Jakarta: Bank Indonesia (BI) menyatakan Indonesia membutuhkan rata-rata pertumbuhan ekonomi lebih dari 7 persen guna menciptakan kesejahteraan yang merata bagi seluruh rakyat. Demi mencapainya, diperlukan stabilitas makro ekonomi maupun sistem keuangan nasional demi mencegah datangnya krisis.
Gubernur BI Agus Martowardojo mengungkapkan, rata-rata pertumbuhan ekonomi Indonesia dalam beberapa tahun terakhir mencapai 5,7 persen. Realisasi pertumbuhan ekonomi nasional di kuartal I-2017 sebesar 5,01 persen. Sementara di 2016, ekonomi Indonesia bertumbuh 5,02 persen.
“Untuk kesejahteraan rakyat Indonesia, pertumbuhan ekonomi 5 persen tidak cukup. Perlu tumbuh mungkin di atas 7 persen,” kata Agus saat Peluncuran Buku Stabilitas Sistem Keuangan ke-28 di Gedung BI, Jakarta, Rabu (24/5/2017).
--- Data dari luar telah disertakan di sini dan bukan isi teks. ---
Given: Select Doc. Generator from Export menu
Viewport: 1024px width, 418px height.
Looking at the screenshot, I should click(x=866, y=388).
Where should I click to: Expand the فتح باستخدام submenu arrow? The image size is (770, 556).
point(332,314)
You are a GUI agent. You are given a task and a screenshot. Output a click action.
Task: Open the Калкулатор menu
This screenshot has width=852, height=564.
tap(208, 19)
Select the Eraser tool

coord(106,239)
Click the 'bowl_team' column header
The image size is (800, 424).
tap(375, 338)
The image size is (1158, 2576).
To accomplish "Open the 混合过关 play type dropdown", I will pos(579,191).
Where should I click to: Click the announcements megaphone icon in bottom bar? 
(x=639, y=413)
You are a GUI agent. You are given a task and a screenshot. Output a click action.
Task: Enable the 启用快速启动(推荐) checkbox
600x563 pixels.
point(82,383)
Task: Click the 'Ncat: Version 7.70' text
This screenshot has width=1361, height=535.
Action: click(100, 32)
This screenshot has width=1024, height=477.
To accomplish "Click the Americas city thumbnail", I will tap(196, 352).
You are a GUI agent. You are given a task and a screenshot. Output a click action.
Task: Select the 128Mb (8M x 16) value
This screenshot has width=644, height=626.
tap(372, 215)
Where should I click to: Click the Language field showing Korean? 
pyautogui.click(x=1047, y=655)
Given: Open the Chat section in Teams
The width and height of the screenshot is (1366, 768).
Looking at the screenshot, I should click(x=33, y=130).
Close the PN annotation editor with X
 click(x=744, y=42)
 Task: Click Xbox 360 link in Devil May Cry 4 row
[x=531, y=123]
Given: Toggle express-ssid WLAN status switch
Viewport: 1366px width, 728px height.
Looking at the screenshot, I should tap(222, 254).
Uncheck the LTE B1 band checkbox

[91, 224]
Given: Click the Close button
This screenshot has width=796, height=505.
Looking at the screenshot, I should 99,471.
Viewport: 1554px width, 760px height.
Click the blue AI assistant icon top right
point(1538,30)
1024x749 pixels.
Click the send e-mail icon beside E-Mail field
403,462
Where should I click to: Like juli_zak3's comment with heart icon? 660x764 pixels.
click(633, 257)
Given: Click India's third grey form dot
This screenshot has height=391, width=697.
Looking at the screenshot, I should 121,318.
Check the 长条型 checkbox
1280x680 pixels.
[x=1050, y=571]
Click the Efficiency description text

Pertumbuhan ekonomi 7 persen, dinilai Agus, dapat tercapai apabila pemerintah, BI, Otoritas Jasa Keuangan (OJK), Lembaga Penjamin Simpanan (LPS), serta lembaga atau institusi jasa keuangan lain berkomitmen terus melakukan reformasi struktural di sektor fiskal, moneter, dan keuangan.
Dalam kesempatan yang sama, Wakil Ketua Komisi XI DPR, Marwan Cik Asan, menilai Indonesia membutuhkan pertumbuhan ekonomi 10 persen untuk lepas dari jebakan berpendapatan menengah (middle income trap).
“Kalau pertumbuhan ekonomi kita begini-begini saja sampai 2030, Indonesia akan terjebak dalam middle income trap. Butuh 10 persen supaya kita bebas dari jebakan itu,” ujarnya.
Marwan berharap pemerintah, BI, OJK, dan LPS terus berkoordinasi menjalankan tugas serta fungsinya masing-masing untuk mencegah krisis. “Empat institusi keuangan ini punya tugas masing-masing minimal menjaga tidak timbulnya gejolak sistem keuangan,” ujarnya.
Tugas dan fungsi tersebut, kata Anggota Fraksi Partai Demokrat ini, tertulis jelas di Undang-Undang Nomor 9 Tahun 2016 tentang Pencegahan dan Penanganan Krisis Sistem Keuangan (UU PPKSK). “Di UU ini, disebutkan berulang kali bahwa ke-4 lembaga keuangan itu harus terus menerus berkoordinasi,” tukas Marwan.